Keeping Chickens in Prague
In 2013 the EU made a ruling on egg production and the rules around exporting eggs from places that did not meet the new rules. Result – egg prices went up overnight.
As a family of 5 we were certainly getting through some so we took a serious look at keeping our own chickens. Just like in the cartoons where each hen has it’s own nest and eggs roll down the shoot into the basket………wrong.
I used the whole thing as a learning curve and to use up the woodpile created by changing our living room floor the previous year. Certainly frustrating getting any plans off the internet and in the end I was forced to take a plan and reverse it plus increase the sizes. So I had a “working plan” which was designed largely around the fact that I did not want to keep cutting everything so I kept to some basic width and height. And what you don’t realise is that you only need two or three nest boxes, not one each. Two months later we had converted a dead part of our garden into chicken heaven, got the food from a local farm, got the hay from our garden. Now for some chickens.
In Czech there are basically three periods for buying chickens. One is at the end of November when the hens are about to go “off the lay”. These are chicks that you are going to raise over the winter. The second period is March when they are around 15-20 weeks old so not quite laying. The third is May when they are 5-6 months old and already laying. We split the difference and bought 6 hens in the March window.
Scraggy looking things they were and some fun catching them as well. You put some food and water into the coop and lock the door for 24 hours while they get used to it. Then let them out into the little compound. Then finally let them loose into the garden where the dog was going a bit frantic but they got used to it. We had some issues with chickens having to learn that the door to the coop will close at twighlight but they learn fast and after only a week they were getting in before night. And a neighbour had an unexpected present for us, a cockerel. So everyday for two weeks we looked for our eggs and, nothing.
In the third week we noticed a partly formed egg and the following day the egg flow began initially with three and then up to 5 and sometimes 6 everyday. We kept count for the first year and got to 1500 (basically an average of 4 per day allowing for the “off lay” periods).
Issues to be overcome? well over the next 18 months we lost 2 chickens that just died and a third killed but we went out and bought another six to bring the numbers up. The flight wings have to be clipped every few months. As we had fertilised eggs we decided to raise chicks of our own which was great until they were not chicks anymore and found that 3 of them were cockerels. Later we ended up killing three of the cockerels for the meat (done by yours truly) and giving the other away. TIP: If you have a chicken that wants to sit on eggs in the eggbox then remove it and give it it’s own space. This means the eggbox is still available to be used and you don’t get confused between new and older eggs. 21 days later when the chicks are due, they’ll be safe from the other chickens.
Getting a constant supply of fresh water that did not freeze was an issue but in the end we came to the conclusion that water in an old saucepan with a lit tea candle underneath would not freeze for at least 5 hours. They get cleaned out once a month and that all goes on the compost.

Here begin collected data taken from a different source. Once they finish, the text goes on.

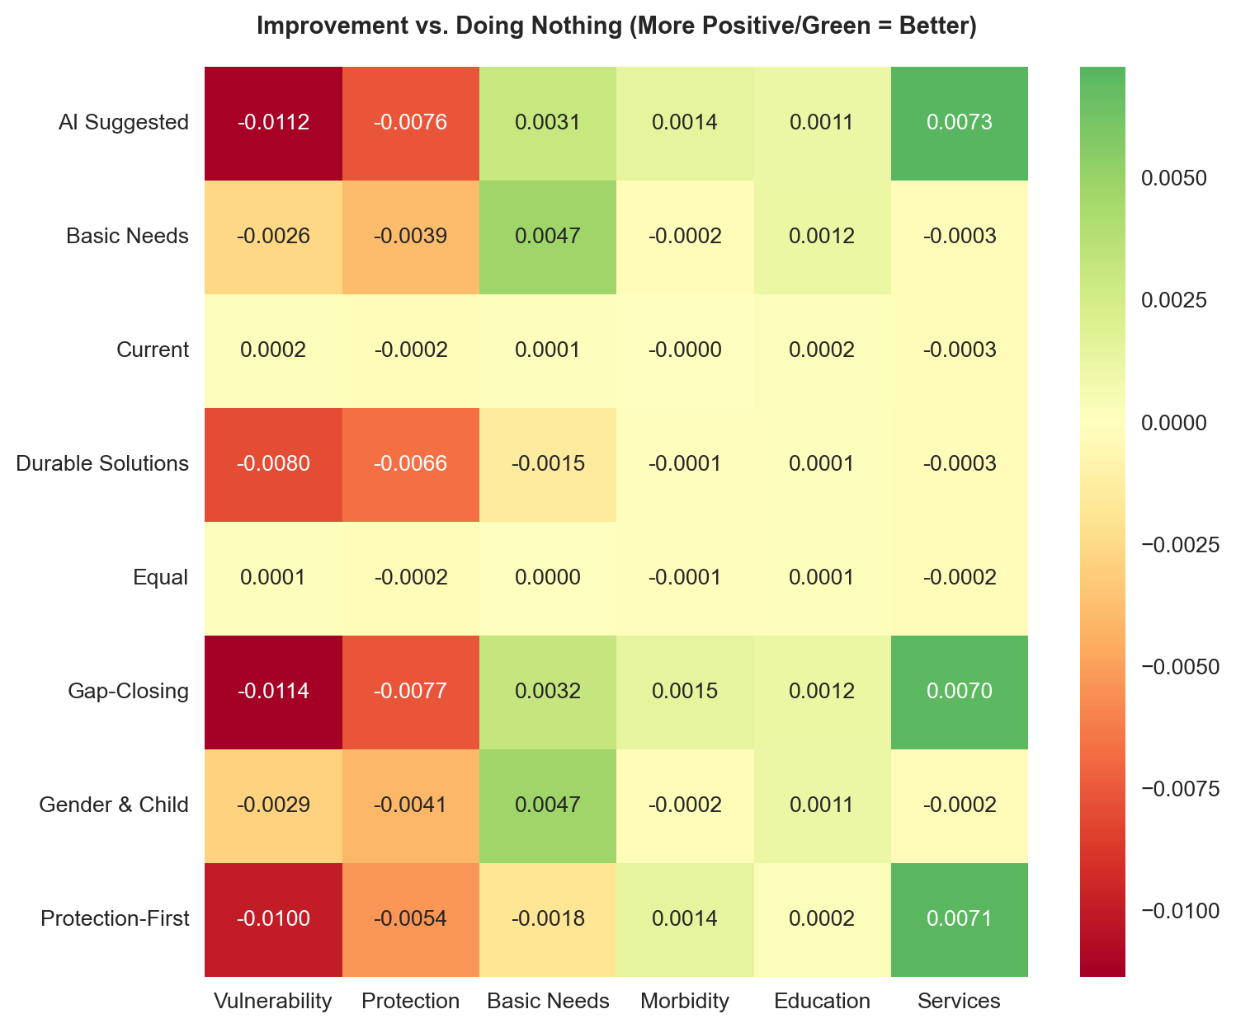Click the Durable Solutions Protection cell
Screen dimensions: 1236x1028
411,463
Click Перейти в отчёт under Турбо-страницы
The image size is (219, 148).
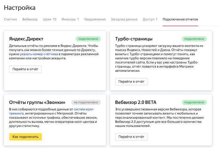(x=131, y=82)
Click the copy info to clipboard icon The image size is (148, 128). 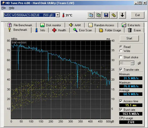[x=91, y=15]
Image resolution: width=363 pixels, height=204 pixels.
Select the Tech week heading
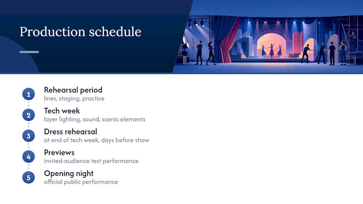62,111
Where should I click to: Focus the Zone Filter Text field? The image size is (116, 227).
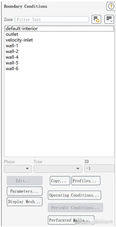coord(52,19)
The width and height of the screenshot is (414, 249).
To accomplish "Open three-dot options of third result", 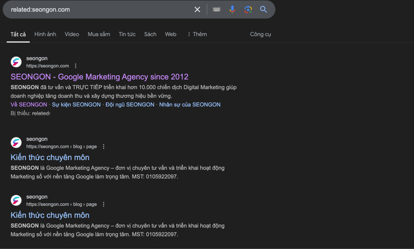I will (104, 204).
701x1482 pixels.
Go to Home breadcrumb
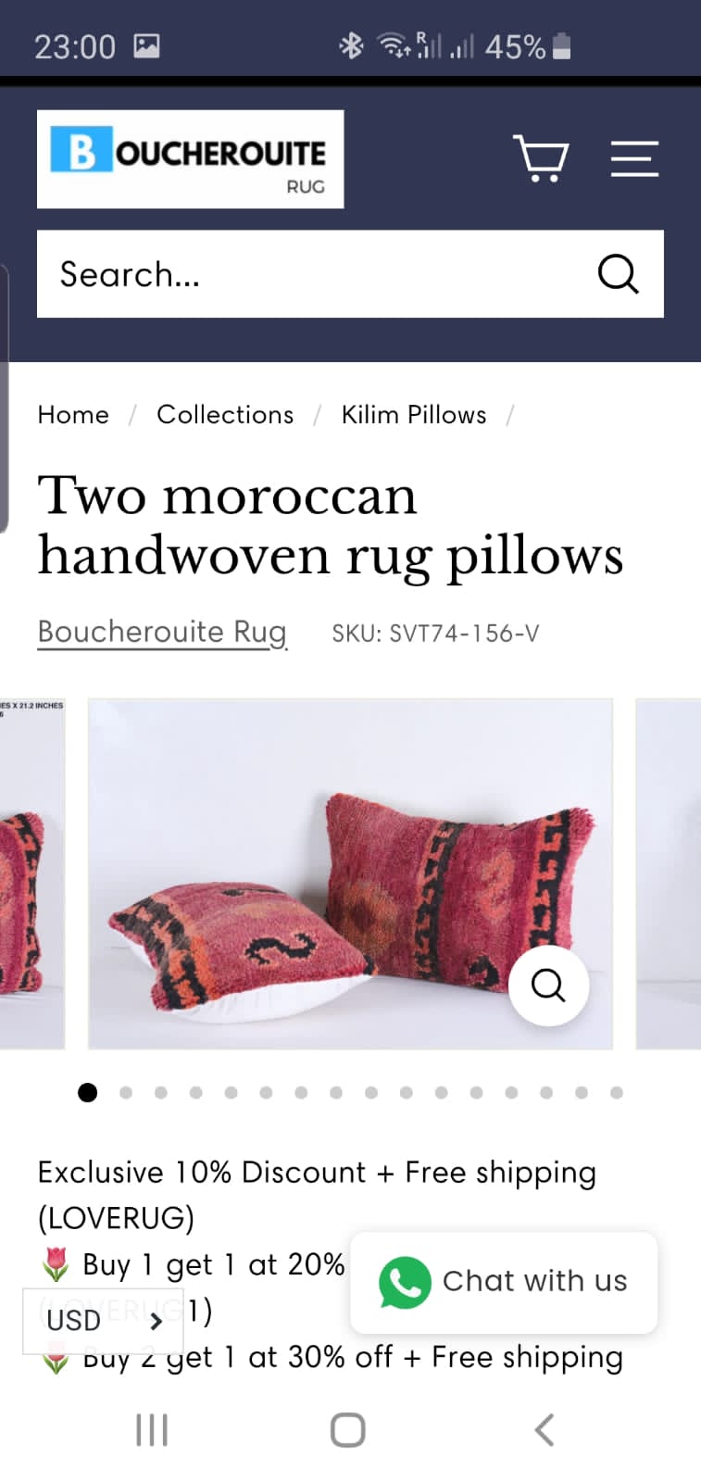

High points, well that has to be the kids all walking around with chickens like babes-in-arms or simply opening the fridge to all those eggs with beautiful yellow yolks and eating all the cakes made from them. Likewise we barter eggs locally for fresh honey and smoked sausage. And finally, selling 10 days worth of eggs makes enough money for 5 weeks worth of food for the chickens plus their vitamins etc.
Update for 2023: We had not replaced any chickens for three years now and as the cockerel appears to be “firing blanks” we’ve had no chicks. So we just decided to let nature take it’s course and let the numbers reduce which worked out because as the last of the chickens (the 10th generation of the originals) died in the last winter, our village came under bird flu control so we would had to have killed them anyway. It was an interesting 10 years.